Steinitz’s manner is an odd mixture of freedom and reserve. His eyes are small, rather deep set, and twinkle brightly. If you ask a rather suggestive question, he regards you with a curious, half suspicious look, and then, after a moment’s reflection, answers rapidly and freely. His talk is interesting, fresh and original. He is by no means a man of one idea. On the contrary, I find his range, alike of interest and information, wide, and his observations on such topics often spicy and unexpected. His sense of humor is entirely German, and a joke is gravely anticipated by: “I give you this anecdote.” I failed to detect any of that individual egotism which is so often the characteristic of men who have won a great success in a clearly circumscribed field of activity.

On the afternoon of my interview, the scene stands thus: Steinitz, in négligée, is perched in a large chair, in front of a small table, smoking industriously. A large box of tobacco, with a copious supply of matches, interferes seriously with the epistolary possibilities of the table. A lounge and several chairs are variously occupied with scrap-books, newspapers and others, and a diminutive terrier exercises a noisy guardianship over the house, and frequently projects himself into the conversation. I extricate an available chair from the mêlée, and I accept an invitation to a short bowl and a long stem. As the conversation began nowhere in particular, it may as well begin so here.
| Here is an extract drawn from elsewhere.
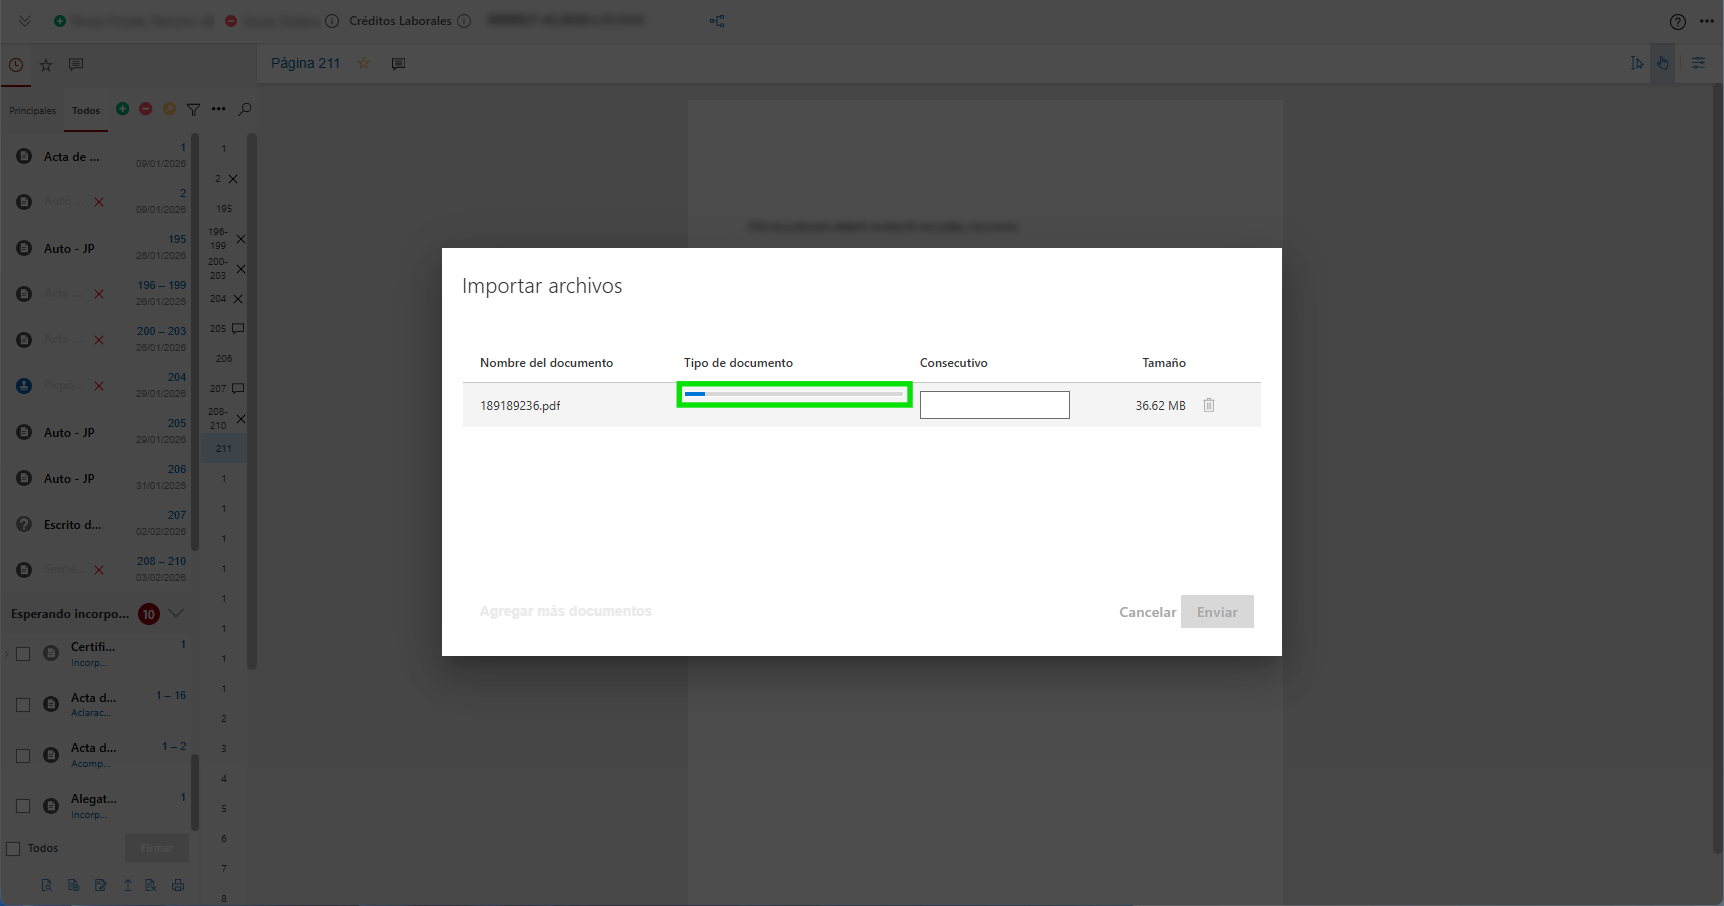Tick the Todos select-all checkbox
Sitting before this man, perhaps not only the greatest exponent of chess living, but who has exercised a greater influence on the game than any man who ever did live, I recalled not unnaturally the memory of that extraordinary genius who overran the chess world 30 years or more ago, a memory that still haunts either hemisphere. I said: “What of Morphy?”

“I never knew him. He had come and gone while I was yet a novice. I saw him once in New Orleans, but that was after the eclipse. Beyond question Morphy was a wonderful man. The source of his strength lay, I think, in his memory and his imagination. His memory was prodigious. It seemed as though he knew and could recall every game of note that he had ever played. With this he united singular imaginative powers, and here lay the secret of his then extraordinary feats. You remember he dazzled Europe by playing blindfolded as high as eight games simultaneously. At that time such a thing had never been heard of, and Morphy was regarded as a wizard. Of course, since that time we have had men who can play as many as 14 games in the same way. It is simply a question of being able to hold in the mind a distinct picture of a number of different games as they progress. It is a marvelous faculty, but I do not possess it in any particular degree. I can, of course, play a number of games in that fashion, but I have never cultivated it.”
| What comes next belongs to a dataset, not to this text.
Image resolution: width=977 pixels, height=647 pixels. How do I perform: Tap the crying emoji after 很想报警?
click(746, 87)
“But Morphy was unquestionably a great chessplayer, one of the greatest that ever lived. A very foolish controversy has arisen as to whether or not he was the greatest. That no-one can tell. What he could do now, were he living, no-one can say. There is only this to be said: that in the past 25 years chess has undergone a wonderful development, and the feats with which Morphy astonished the world are simply impossible now. I mean that to such an almost mathematical exactness has the game been reduced in late years that to yield a pawn is to lose the game. So that were Morphy to come back and give away pawns, knights, bishops and all sorts of things, as he once did, any well-trained player could defeat him.”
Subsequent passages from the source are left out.